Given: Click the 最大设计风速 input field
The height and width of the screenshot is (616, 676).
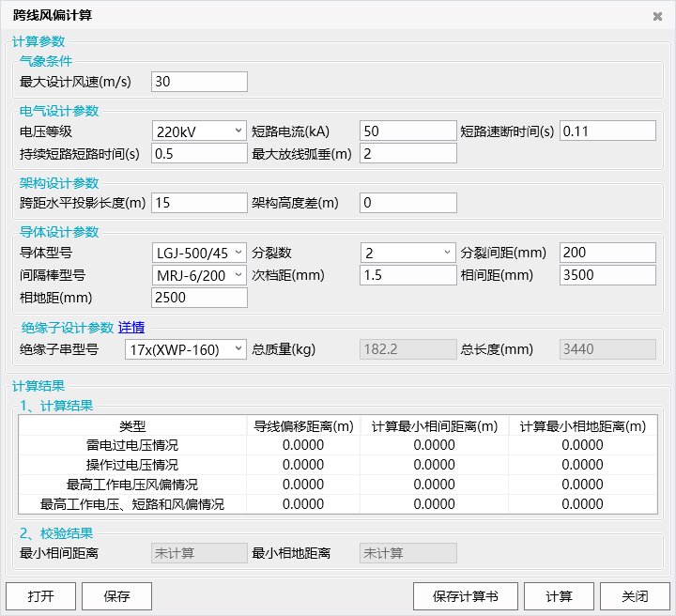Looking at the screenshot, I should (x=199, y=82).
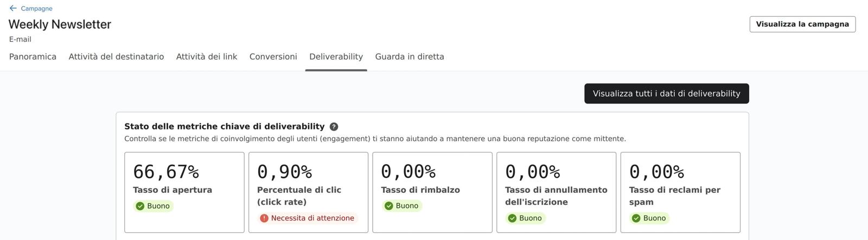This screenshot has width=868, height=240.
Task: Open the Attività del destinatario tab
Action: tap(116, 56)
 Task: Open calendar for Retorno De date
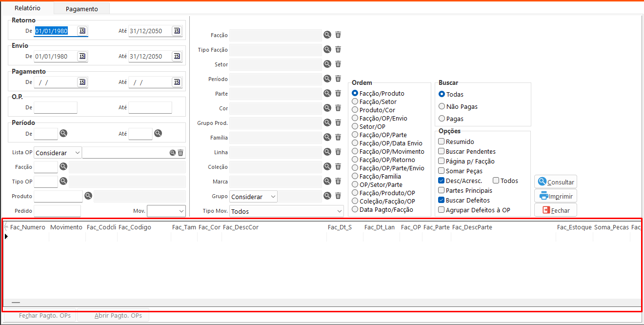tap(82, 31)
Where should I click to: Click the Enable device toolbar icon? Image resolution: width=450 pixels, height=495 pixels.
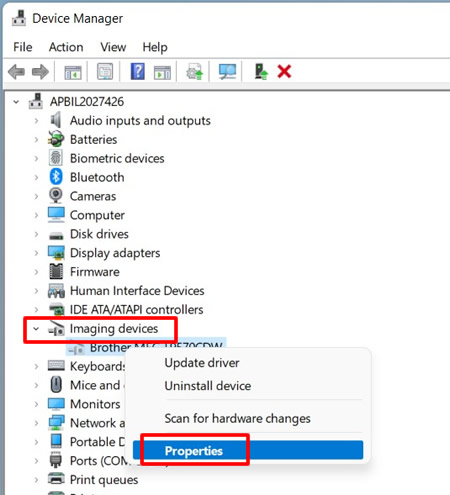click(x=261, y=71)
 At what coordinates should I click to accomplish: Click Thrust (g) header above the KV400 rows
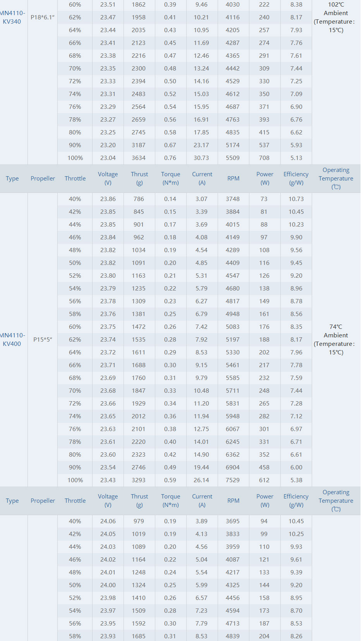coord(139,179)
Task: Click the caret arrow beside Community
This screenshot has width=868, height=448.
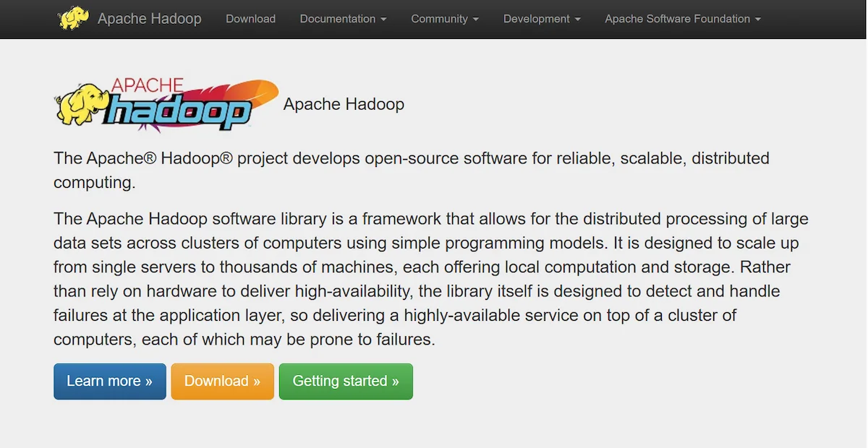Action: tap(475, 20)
_ _ _
» Task brief:
Your answer must be exactly the lines from the one with "Where should I" through the last line of the entries, both included, with no pictures; please add nothing else.

» Solution for this problem:
Where should I click to: Click the Enable device toolbar icon? Image resolution: width=450 pixels, height=495 pixels.
click(x=261, y=71)
 At what coordinates should I click to accomplish: Click Thrust (g) header above the KV400 rows
coord(139,179)
Task: Click the caret arrow beside Community
This screenshot has width=868, height=448.
Action: tap(475, 20)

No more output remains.